#### [Data for the task]
^^^^

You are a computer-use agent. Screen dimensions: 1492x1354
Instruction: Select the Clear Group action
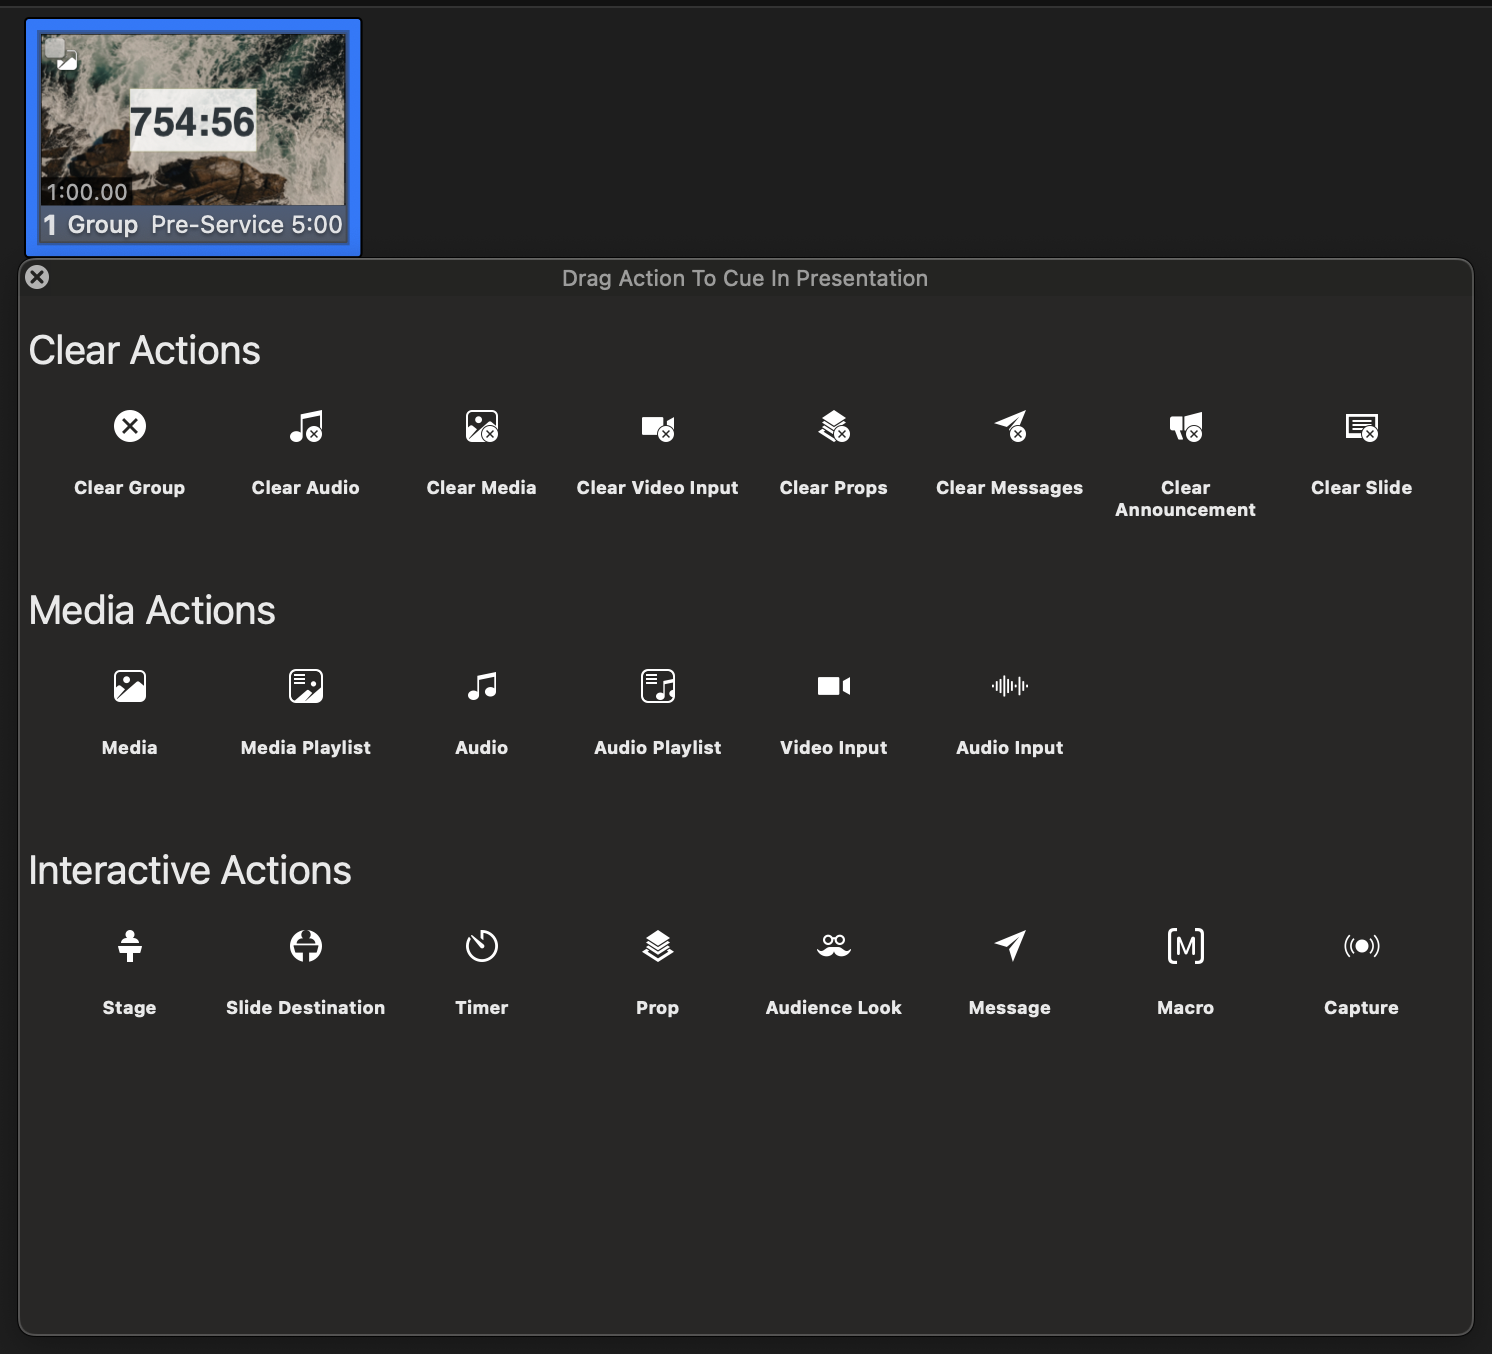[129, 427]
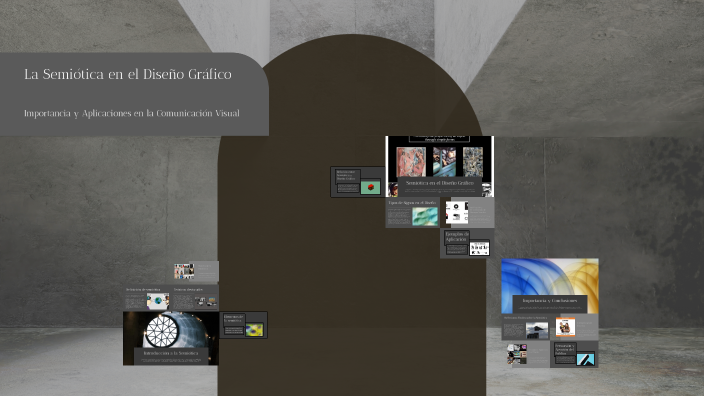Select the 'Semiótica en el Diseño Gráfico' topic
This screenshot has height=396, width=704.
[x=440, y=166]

^^^^

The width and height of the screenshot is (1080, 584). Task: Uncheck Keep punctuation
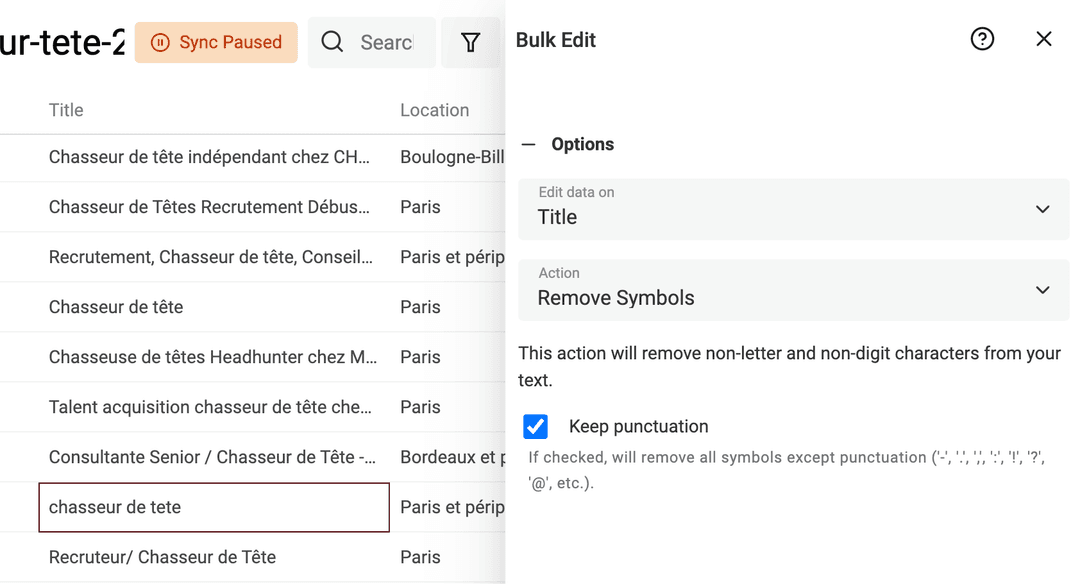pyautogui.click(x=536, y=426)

^^^^

#### [Instruction]
Reproduce verbatim the lines starting at the one containing "You are a computer-use" and ending at the one containing "[x=440, y=166]", omitting the pictures from your answer.

#### [Task solution]
You are a computer-use agent. Screen dimensions: 1492x1354
Instruction: Select the Clear Group action
[129, 427]
Select the 'Semiótica en el Diseño Gráfico' topic
This screenshot has height=396, width=704.
[x=440, y=166]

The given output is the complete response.